Le volume est souvent le V le plus cité, d'où le nom de big data. On va voir qu'en réalité c'est un peu plus complexe que de gros volumes.

Alors, plusieurs solutions se présentent face à un problème simple: aucun disque dur ne peut stocker 500 téra-octets de données d'un coup. Fondamentalement, plusieurs disques vont être mis en réseau pour réaliser les lectures / écritures nécessaires. Deux familles de solutions : on utilise une solution de sharding qui partitionne les données, ou bien on répartit sur plusieurs disques, sans partitionnement, formant ainsi ce qu'on appelle un système de fichiers distribués.

Distribuer les fichiers

Evidemment, si vous avez des données réparties, disons pour stocker des fichiers, vous allez avoir plusieurs problématiques nouvelles qui vous seront cachées (ou pas):

  • redonder les données : bien sûr, plus vous mettez de nœuds dans un cluster, plus vous avez de (mal)chance qu'un nœud vous lâche sur une période donnée. Donc, vos données sont dupliquées, et un mécanisme vous permet de pointer sur une donnée valide.
  • garder l'information sur votre file system. Si réaliser un ls (dir pour les windows addicts) est trivial sur un seul disque, le fait de le répartir complique la tâche. Vous aimeriez éviter un parcours complet de tous les noeuds du cluster (et il y a des solutions pour cela).
  • gestion de la concurrence : si vous et une autre personne crééz simultanément un fichier /data/all.txt , vous aimeriez avoir une erreur pour garder un FS cohérent.

Le HDFS a résolu sauvagement cette question en créant un noeud parent (le name node) qui contient  toutes les informations relatives au FS. Il est redondé pour ne pas mettre le DFS à genoux s'il tombe en panne mais l'idée est là. Pourquoi ne pas partir sur un système en pair à pair et des DHT ? Selon les concepteurs de Google File system, le name node existe essentiellement pour la facilité de l'architecture.

Gestion de la cohérence

Le sujet n'est pas de re-dérouler l'article sur le CAP, mais le fond de la question reste le même : qui dit répartition dit problème de cohérence, ou choix entre disponibilité et cohérence. L'avantage d'avoir un nœud unique qui gère les requêtes de lecture et d'écriture est que les requêtes sont passées dans l'ordre, et que la complexité est gérée par ce nœud. Evidemment, ce mécanisme a lieu au sein d'un cluster. Ce n'est pas le choix de toutes les architectures, en particulier si plusieurs nœuds acceptent des requêtes de lecture (ce qui ne pose pas de problème si personne n'écrit au même moment) ou des requêtes d'écriture (ça c'est compliqué). On vous en a déjà parlé, mais Cassandra permet de définir un niveau de cohérence pour les requêtes, afin de trouver un compromis entre temps et cohérence.

———

Tâche à faire 1
Recopiez le passage de l'extrait sur le big data compris entre "Gestion de la cohérence" et "temps et cohérence.", ces deux passages inclus.
Tâche à faire 2
Dans l'extrait sur le big data, quel nom porte le nœud parent créé par HDFS pour contenir toutes les informations relatives au système de fichiers ?
Les données qui suivent ne jouent aucun rôle ici.

(Éléments issus d'un jeu de données)
———

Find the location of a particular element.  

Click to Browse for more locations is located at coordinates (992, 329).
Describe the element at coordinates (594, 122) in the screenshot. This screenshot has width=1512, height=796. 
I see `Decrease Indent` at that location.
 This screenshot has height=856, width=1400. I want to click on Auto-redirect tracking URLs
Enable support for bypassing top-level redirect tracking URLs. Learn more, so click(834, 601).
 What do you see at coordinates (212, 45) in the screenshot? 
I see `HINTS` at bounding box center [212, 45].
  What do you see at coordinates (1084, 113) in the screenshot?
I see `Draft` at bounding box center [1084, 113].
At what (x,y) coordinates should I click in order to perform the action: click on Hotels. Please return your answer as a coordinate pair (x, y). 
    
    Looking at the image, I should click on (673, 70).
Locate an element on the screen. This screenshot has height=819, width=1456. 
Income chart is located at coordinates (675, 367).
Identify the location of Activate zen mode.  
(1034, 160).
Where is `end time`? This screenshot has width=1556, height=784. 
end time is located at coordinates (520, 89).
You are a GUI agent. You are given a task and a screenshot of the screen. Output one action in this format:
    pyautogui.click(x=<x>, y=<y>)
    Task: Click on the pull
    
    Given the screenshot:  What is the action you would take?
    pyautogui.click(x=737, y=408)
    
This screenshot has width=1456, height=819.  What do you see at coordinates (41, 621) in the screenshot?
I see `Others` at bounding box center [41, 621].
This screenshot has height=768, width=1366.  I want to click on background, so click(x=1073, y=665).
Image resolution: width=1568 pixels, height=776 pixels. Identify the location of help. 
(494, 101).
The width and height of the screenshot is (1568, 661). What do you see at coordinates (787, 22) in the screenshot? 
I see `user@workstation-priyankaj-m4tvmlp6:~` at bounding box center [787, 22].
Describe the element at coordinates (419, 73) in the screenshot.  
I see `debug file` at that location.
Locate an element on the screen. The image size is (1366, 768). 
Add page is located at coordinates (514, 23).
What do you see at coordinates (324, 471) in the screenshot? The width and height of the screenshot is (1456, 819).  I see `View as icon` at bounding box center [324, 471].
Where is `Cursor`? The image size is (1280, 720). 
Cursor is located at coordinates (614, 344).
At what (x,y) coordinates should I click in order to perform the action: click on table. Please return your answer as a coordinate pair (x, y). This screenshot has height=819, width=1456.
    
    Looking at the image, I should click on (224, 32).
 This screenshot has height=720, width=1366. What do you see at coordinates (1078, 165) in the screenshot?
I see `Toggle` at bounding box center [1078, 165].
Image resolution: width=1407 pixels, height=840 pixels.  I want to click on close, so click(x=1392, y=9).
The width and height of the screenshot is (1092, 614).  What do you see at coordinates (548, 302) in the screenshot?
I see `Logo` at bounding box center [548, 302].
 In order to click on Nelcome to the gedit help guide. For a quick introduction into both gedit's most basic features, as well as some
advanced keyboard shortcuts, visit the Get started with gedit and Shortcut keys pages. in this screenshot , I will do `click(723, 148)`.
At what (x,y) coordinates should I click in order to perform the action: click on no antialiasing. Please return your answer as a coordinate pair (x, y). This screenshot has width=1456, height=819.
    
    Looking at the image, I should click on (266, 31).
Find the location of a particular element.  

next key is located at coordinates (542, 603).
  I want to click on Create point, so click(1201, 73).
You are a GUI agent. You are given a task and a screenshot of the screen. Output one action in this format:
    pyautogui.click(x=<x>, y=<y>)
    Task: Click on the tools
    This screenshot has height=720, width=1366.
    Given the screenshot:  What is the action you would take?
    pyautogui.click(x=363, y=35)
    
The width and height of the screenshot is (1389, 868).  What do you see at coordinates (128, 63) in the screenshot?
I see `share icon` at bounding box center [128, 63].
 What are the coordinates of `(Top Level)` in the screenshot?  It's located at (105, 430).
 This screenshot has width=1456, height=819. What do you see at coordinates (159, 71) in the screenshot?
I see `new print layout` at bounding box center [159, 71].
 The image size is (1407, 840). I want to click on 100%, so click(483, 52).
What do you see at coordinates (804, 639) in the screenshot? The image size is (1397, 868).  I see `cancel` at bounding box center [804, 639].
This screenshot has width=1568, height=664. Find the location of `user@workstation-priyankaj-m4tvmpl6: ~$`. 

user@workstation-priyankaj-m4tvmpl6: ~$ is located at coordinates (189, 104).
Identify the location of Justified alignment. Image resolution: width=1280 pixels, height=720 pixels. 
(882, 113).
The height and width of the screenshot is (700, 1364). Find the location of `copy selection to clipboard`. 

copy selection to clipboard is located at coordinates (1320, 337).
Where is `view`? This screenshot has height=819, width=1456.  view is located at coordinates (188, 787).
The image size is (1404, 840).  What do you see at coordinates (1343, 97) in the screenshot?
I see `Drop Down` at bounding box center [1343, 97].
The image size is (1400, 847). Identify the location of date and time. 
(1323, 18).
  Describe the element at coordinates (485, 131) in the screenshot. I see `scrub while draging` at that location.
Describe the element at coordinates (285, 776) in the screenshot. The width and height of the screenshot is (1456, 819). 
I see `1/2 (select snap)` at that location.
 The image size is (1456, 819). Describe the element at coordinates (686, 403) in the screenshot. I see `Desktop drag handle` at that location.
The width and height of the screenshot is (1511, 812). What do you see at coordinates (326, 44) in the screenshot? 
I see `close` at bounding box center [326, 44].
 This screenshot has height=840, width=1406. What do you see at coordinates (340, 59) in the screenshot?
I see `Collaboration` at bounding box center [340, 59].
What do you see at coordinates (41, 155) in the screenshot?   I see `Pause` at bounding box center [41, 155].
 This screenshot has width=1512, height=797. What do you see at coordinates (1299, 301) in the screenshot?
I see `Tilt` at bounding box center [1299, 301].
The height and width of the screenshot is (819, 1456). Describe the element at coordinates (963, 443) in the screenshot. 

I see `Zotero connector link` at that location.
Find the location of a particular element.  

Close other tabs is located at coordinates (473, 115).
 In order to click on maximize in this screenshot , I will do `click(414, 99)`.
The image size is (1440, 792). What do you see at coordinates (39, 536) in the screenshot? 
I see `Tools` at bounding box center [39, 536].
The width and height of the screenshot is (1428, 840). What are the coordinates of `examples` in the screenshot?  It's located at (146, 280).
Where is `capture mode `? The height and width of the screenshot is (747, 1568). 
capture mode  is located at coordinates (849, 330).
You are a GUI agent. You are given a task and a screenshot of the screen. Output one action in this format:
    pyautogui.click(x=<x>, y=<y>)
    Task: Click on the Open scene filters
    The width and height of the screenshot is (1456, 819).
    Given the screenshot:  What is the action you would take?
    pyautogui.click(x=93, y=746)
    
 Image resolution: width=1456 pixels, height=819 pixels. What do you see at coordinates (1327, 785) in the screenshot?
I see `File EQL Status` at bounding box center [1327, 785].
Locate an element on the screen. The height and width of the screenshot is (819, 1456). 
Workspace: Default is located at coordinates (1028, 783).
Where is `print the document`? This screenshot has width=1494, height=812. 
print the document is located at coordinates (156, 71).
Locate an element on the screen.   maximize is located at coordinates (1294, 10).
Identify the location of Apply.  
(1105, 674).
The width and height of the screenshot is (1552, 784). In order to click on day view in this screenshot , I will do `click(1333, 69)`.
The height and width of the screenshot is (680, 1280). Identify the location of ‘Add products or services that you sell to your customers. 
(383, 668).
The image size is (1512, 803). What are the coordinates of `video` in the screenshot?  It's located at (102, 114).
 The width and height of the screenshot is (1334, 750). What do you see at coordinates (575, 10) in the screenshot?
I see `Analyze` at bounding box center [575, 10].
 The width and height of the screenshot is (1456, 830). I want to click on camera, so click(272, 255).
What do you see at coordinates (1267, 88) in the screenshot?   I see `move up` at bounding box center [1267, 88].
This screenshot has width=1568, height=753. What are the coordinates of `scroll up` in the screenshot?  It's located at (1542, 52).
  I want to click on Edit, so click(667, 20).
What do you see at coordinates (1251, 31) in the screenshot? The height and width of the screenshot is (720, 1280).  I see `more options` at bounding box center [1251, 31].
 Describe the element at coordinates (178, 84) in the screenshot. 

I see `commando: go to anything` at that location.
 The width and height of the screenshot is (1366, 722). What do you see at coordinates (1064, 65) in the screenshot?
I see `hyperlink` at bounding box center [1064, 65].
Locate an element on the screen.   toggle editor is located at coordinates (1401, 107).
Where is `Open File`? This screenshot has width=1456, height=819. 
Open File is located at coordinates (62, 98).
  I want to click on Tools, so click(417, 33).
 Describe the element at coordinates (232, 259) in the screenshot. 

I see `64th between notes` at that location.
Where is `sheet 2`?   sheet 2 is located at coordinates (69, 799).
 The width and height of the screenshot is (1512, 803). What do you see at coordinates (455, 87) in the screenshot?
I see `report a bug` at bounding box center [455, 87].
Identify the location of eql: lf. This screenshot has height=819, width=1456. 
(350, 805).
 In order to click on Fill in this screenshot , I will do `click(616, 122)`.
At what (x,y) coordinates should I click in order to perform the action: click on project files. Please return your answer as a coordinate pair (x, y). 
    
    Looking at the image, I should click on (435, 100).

———

Résultat attendu 1
Gestion de la cohérence

Le sujet n'est pas de re-dérouler l'article sur le CAP, mais le fond de la question reste le même : qui dit répartition dit problème de cohérence, ou choix entre disponibilité et cohérence. L'avantage d'avoir un nœud unique qui gère les requêtes de lecture et d'écriture est que les requêtes sont passées dans l'ordre, et que la complexité est gérée par ce nœud. Evidemment, ce mécanisme a lieu au sein d'un cluster. Ce n'est pas le choix de toutes les architectures, en particulier si plusieurs nœuds acceptent des requêtes de lecture (ce qui ne pose pas de problème si personne n'écrit au même moment) ou des requêtes d'écriture (ça c'est compliqué). On vous en a déjà parlé, mais Cassandra permet de définir un niveau de cohérence pour les requêtes, afin de trouver un compromis entre temps et cohérence.

Résultat attendu 2
Le name node.